• **THE TASK**
Please copy each of the following records line by line without changing anything.

::: EXERCISE INPUTS

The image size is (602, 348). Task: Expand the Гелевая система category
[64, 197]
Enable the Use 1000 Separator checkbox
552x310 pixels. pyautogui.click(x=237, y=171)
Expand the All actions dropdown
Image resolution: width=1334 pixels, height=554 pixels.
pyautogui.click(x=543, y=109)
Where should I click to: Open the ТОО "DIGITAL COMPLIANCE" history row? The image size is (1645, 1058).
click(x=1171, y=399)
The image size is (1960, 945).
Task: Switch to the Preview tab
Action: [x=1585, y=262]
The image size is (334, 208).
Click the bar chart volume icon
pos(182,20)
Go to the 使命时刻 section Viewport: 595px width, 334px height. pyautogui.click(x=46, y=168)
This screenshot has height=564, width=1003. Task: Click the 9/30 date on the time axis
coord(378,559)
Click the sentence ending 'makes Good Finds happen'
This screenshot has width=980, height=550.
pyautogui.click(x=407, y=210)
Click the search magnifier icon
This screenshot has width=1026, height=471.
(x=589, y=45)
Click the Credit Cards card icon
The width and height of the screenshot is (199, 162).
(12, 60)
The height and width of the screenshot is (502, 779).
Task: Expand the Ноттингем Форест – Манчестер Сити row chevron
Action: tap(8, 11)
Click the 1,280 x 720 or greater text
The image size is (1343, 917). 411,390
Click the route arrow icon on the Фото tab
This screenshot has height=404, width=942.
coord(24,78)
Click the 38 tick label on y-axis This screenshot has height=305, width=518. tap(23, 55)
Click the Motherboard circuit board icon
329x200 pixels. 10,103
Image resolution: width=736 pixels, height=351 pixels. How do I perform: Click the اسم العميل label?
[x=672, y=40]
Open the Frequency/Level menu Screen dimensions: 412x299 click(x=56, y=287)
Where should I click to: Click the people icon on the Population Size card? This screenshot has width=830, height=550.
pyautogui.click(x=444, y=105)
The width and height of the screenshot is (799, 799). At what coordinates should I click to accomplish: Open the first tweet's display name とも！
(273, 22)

::::::

• **EXERCISE RESPONSE**
The image size is (602, 348). Task: Expand the Гелевая система category
[64, 197]
Enable the Use 1000 Separator checkbox
552x310 pixels. pyautogui.click(x=237, y=171)
Expand the All actions dropdown
Image resolution: width=1334 pixels, height=554 pixels.
pyautogui.click(x=543, y=109)
Where should I click to: Open the ТОО "DIGITAL COMPLIANCE" history row? The image size is (1645, 1058).
click(x=1171, y=399)
The image size is (1960, 945).
Task: Switch to the Preview tab
Action: [x=1585, y=262]
The image size is (334, 208).
Click the bar chart volume icon
pos(182,20)
Go to the 使命时刻 section Viewport: 595px width, 334px height. pyautogui.click(x=46, y=168)
This screenshot has height=564, width=1003. Task: Click the 9/30 date on the time axis
coord(378,559)
Click the sentence ending 'makes Good Finds happen'
This screenshot has width=980, height=550.
pyautogui.click(x=407, y=210)
Click the search magnifier icon
This screenshot has width=1026, height=471.
(x=589, y=45)
Click the Credit Cards card icon
The width and height of the screenshot is (199, 162).
(12, 60)
The height and width of the screenshot is (502, 779).
Task: Expand the Ноттингем Форест – Манчестер Сити row chevron
Action: tap(8, 11)
Click the 1,280 x 720 or greater text
The image size is (1343, 917). 411,390
Click the route arrow icon on the Фото tab
This screenshot has height=404, width=942.
coord(24,78)
Click the 38 tick label on y-axis This screenshot has height=305, width=518. tap(23, 55)
Click the Motherboard circuit board icon
329x200 pixels. 10,103
Image resolution: width=736 pixels, height=351 pixels. How do I perform: Click the اسم العميل label?
[x=672, y=40]
Open the Frequency/Level menu Screen dimensions: 412x299 click(x=56, y=287)
Where should I click to: Click the people icon on the Population Size card? This screenshot has width=830, height=550.
pyautogui.click(x=444, y=105)
The width and height of the screenshot is (799, 799). At what coordinates should I click to accomplish: Open the first tweet's display name とも！
(273, 22)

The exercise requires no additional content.